Sydney Hegele: I’ve said this before, I think, but it tends to ring truer and truer the longer it’s been since I’ve written the book. When I started the book, I was very convinced that when you grew up different in an isolated small town—particularly through my experience in southern Ontario growing up queer and below the poverty line, feeling different from a lot of the people in my town—that you only had two options. You could either stay in your town and pretend that you weren’t different and try to assimilate, or you could leave.

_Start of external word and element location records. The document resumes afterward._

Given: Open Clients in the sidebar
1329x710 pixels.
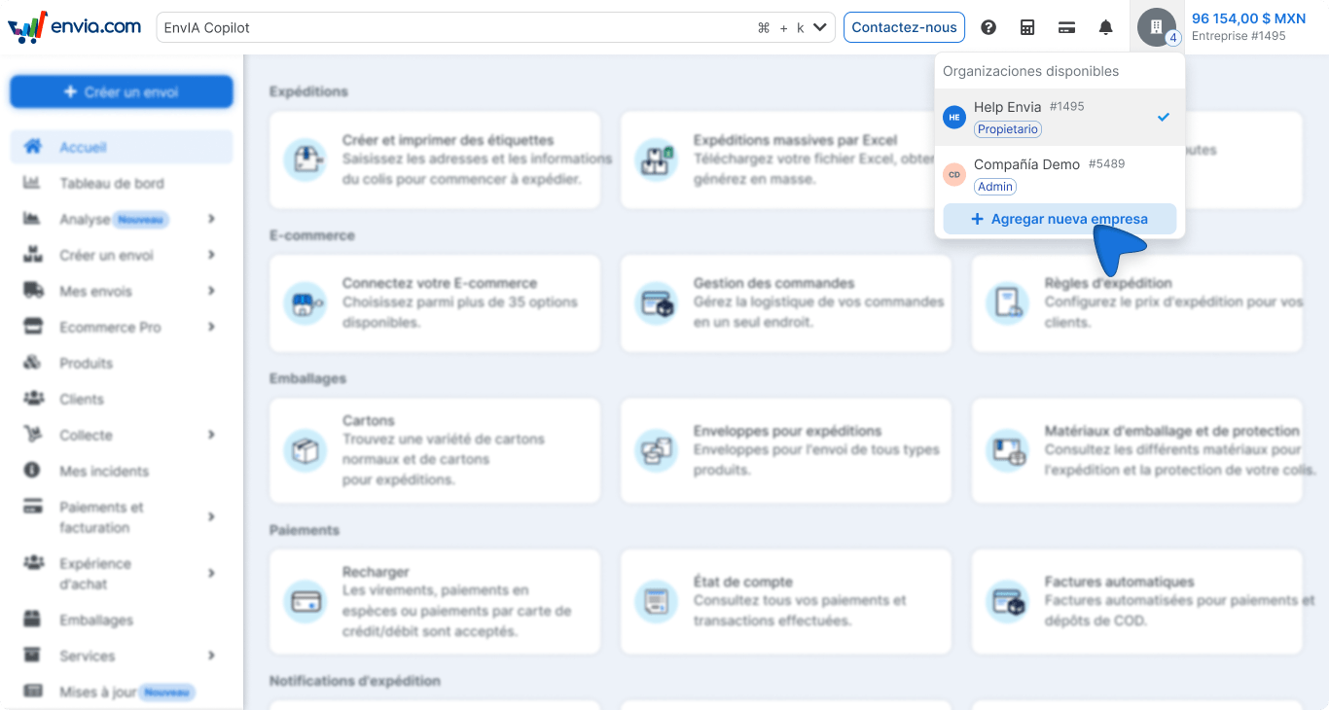Looking at the screenshot, I should pos(82,399).
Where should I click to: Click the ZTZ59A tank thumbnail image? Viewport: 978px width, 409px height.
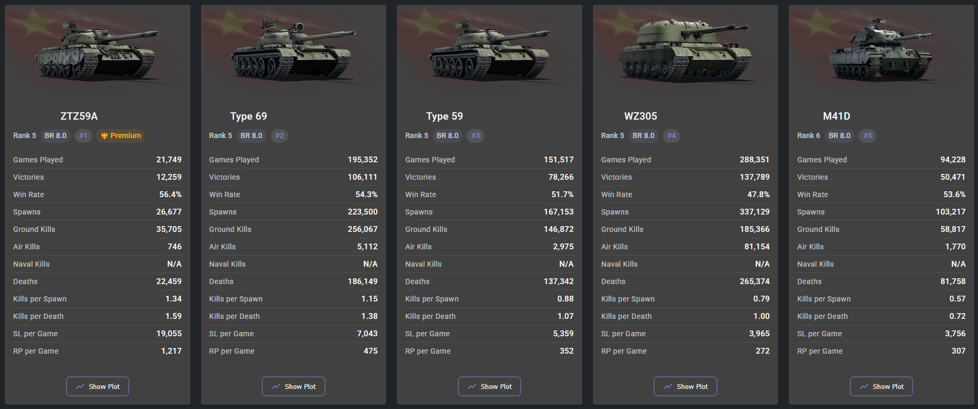(98, 53)
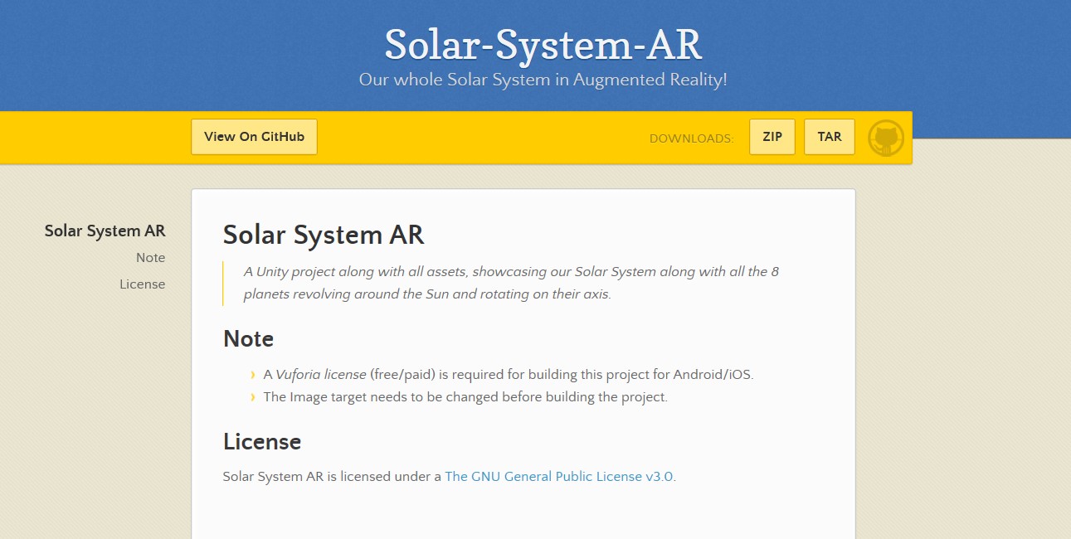Click the Unity project description blockquote
Image resolution: width=1071 pixels, height=539 pixels.
click(x=510, y=283)
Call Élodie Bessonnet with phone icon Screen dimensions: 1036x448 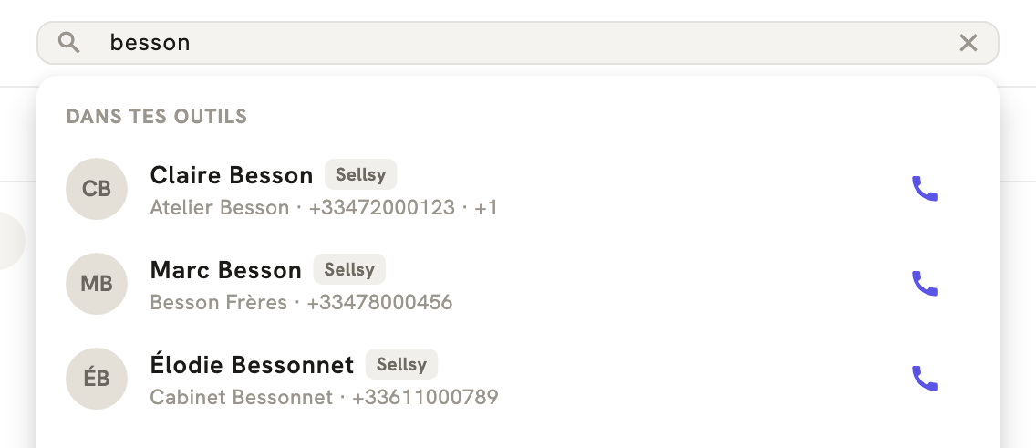pos(925,379)
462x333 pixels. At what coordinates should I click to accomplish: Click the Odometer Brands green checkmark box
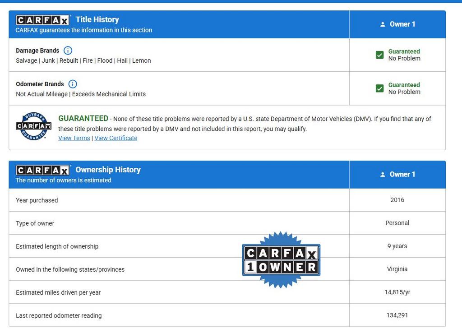point(380,88)
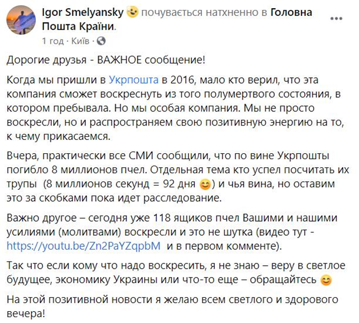Click the inspired feeling emoji icon
This screenshot has width=359, height=323.
point(133,13)
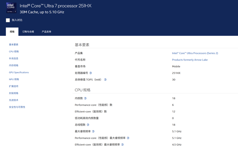Open 基本要素 sidebar anchor link
The width and height of the screenshot is (238, 148).
(14, 45)
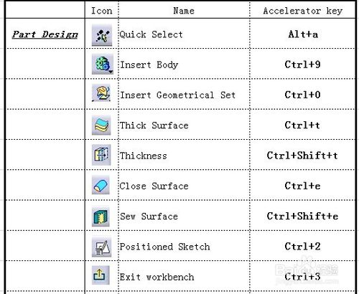Click the Ctrl+9 accelerator cell

point(302,65)
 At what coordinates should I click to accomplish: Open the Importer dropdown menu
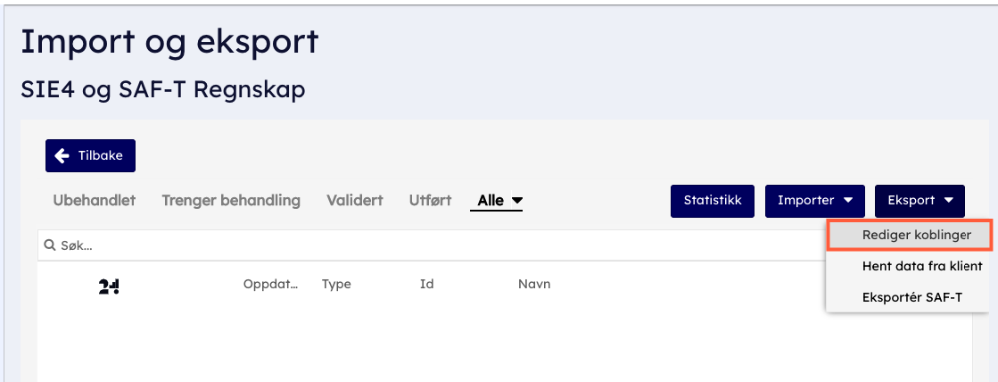[814, 201]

Because I left. And some of the characters in The Pump choose to stay. Some stay just because of their circumstances, because of class and things like that, and quite a few leave. And while I was writing it, it really seemed urgent that that choice had to be made when you reached a certain age in early adulthood. But as I’ve been promoting the book and getting a different perspective on it, and as I’ve gotten older, the book has really taught me that there’s this third reality that seems almost better to me, of staying and making a space for people who are like you. I don’t blame myself for not having done that, and I don’t think it’s an obligation for people to do that, but I do think that the option is there, and when it happens, it really breaks that cycle of having to make that choice in the first place—to create space for the people that are different in the same way that you’re different in your small town, rather than having to stay and stay the same, or leave. And the number of younger people from small towns, who currently still live in small towns—including the small town Grimsby that The Pump is based on—who have come to me and said that they enjoyed The Pump and it really resonated with them… that proves to me even further that representing those spaces and making space for queer people who haven’t left, who are willing to stay and be loud and proud and make more space for people like them, is vital work. Even though it wasn’t my work, I hope that the kinds of people who are reading the book who are still in those small towns can see that there is space for them if they make it.

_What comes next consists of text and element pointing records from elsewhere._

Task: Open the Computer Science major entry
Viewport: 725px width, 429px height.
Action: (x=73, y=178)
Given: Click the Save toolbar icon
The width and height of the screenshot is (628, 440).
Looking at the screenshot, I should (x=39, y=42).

ROOM: Thank you for sharing that. I feel like I was thinking about that when it came to Laurent and Taylor. There was almost this hint of potentially something else shining through, which was interesting. So many of the characters say that you can’t leave, that the Pump doesn’t let you leave. But in the second-person perspectives that start and close the book, you see a different take. Can you talk about what it was like to come up with those bookends for the stories?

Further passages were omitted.